Patrick Stefanini : Il est vrai que l’Union européenne travaille sur ce projet de pacte depuis de nombreuses années. De fait, c’était donc un sujet très attendu. Et pour cause ! Les opinions publiques européennes ont le sentiment qu’il n’y a pas de politique européenne de l’immigration digne de ce nom et qu’on ne fait que les lanterner avec ce projet de pacte depuis des années. Pour beaucoup, j’en suis convaincu, ce n’était donc plus un projet très crédible. Il était donc grand temps que celui-ci arrive devant le Parlement européen et qu’il puisse être voté.

Venons-en maintenant à ce que contient le projet de pacte, que je trouve pour ma part assez positif. Il y a d’abord l’idée que l’on peut, dès lors que des migrants se présentent à la frontière extérieure de l’un des Etats membres de l’Union, exercer des contrôles visant à vérifier si ces derniers sont en possession des documents nécessaires à toute entrée dans le pays concerné. C’est également vrai pour les potentiels demandeurs d’asiles qui ne rempliraient à priori pas les conditions nécessaires pour entrer. Plutôt, donc, que de laisser entrer ces personnes et ensuite instruire leur demande d’asile à l’intérieur même du territoire de l’Union (avec tous les risques que cela implique si celle-ci devrait être refusée), il sera possible de mettre en place un système de filtrage en amont. Le projet de pacte prévoit également que les personnes se présentant à la frontière extérieure (parce qu’elles demandent l’asile ou parce qu’elles ont été secourues en mer, quand elles ont tenté d’entrer illégalement dans le pays, par exemple) soient interceptées et stoppées avant de la franchir. Il n’est pas question de les laisser entrer dans l’Union européenne, mais bien de les soumettre à un mécanisme de filtrage qui permettra, sous cinq jours, de déterminer s’ils sont ou non éligibles à la demande d’asile.
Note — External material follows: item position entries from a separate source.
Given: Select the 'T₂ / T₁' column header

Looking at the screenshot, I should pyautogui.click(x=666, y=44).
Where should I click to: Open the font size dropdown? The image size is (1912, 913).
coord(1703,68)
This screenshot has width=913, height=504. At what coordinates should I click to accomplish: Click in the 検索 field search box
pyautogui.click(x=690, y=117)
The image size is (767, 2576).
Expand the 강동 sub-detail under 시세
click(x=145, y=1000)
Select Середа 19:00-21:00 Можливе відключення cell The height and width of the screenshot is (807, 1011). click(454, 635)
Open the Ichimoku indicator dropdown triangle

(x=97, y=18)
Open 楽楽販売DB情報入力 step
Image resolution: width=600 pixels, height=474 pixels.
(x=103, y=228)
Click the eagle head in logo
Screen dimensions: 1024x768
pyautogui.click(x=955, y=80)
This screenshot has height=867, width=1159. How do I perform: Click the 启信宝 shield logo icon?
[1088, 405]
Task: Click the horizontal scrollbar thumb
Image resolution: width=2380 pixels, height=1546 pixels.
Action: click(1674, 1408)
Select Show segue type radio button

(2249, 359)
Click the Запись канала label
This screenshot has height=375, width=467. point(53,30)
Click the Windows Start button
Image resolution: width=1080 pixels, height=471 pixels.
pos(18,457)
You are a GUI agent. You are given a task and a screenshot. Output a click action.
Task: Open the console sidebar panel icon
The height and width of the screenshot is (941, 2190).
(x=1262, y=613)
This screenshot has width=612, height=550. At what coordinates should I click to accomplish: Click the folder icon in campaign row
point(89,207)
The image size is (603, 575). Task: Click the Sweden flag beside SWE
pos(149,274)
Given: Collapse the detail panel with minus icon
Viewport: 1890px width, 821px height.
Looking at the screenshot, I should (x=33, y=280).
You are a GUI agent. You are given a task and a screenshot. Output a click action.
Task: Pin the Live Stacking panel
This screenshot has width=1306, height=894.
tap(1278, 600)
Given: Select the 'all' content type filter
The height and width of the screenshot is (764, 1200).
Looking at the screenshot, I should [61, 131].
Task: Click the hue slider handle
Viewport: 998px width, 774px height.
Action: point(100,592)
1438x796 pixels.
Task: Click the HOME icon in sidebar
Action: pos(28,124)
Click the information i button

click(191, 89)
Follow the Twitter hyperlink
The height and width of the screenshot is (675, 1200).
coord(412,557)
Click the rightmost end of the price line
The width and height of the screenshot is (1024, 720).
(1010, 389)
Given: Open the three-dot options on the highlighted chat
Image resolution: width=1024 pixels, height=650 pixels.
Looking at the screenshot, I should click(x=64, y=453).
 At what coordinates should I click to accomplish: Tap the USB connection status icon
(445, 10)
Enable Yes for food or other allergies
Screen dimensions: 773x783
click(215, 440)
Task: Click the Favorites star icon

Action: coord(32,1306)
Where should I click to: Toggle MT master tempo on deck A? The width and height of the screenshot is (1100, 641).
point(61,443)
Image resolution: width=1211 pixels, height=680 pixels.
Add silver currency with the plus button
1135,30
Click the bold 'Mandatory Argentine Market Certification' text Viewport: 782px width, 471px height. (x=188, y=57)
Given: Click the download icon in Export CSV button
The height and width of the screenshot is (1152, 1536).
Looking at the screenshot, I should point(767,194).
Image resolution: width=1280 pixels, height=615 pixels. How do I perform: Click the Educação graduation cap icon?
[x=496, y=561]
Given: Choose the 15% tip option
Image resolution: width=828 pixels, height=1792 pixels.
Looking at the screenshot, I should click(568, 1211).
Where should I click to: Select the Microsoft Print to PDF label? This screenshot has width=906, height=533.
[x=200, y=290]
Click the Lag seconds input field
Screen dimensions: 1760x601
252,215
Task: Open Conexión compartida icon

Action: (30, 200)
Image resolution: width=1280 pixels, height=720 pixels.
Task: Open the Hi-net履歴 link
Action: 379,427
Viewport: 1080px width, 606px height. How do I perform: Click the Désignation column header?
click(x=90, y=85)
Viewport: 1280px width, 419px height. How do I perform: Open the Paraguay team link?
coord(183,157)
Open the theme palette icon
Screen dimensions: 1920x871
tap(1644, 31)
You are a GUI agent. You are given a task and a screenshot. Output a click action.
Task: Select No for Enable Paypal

Ce mécanisme de filtrage aboutit nécessairement sur la question de renvoyer, ou non, l’arrivant vers un pays tiers sûr (ou PTS). Les spécialistes du droit d’asile ont l’habitude de jongler avec la notion de pays d’origine sûr : il s’agit d’un Etat, d’où est originaire le migrant, qui ne fait pas l’objet d’une guerre ou d’une dictature par exemple, qui ne persécute pas non plus ses ressortissants sur la base de leur identité, de leur foi, de leur préférences sexuelles. Les gens qui viennent de ces pays ont globalement assez peu de chances d’obtenir l’asile en Europe. Le pays tiers sûr, en revanche, diffère de ce point. On parle cette fois d’une nation par laquelle le demandeur d’asile a pu transiter et, se faisant, il pourrait être possible de confier le soin d’instruire la demande d’asile à ce même pays… sous réserve qu’il soit également signataire de la Convention de Genève. C’est tout à fait nouveau, même s’il faut bien rappeler que c’est dans les tuyaux depuis au moins cinq ou six ans. Ce qu’il y a de vraiment étonnant, c’est que ce dispositif soit décrit noir sur blanc dans un document sur lequel les pays de l’Union européenne ont été appelés à se mettre d’accord.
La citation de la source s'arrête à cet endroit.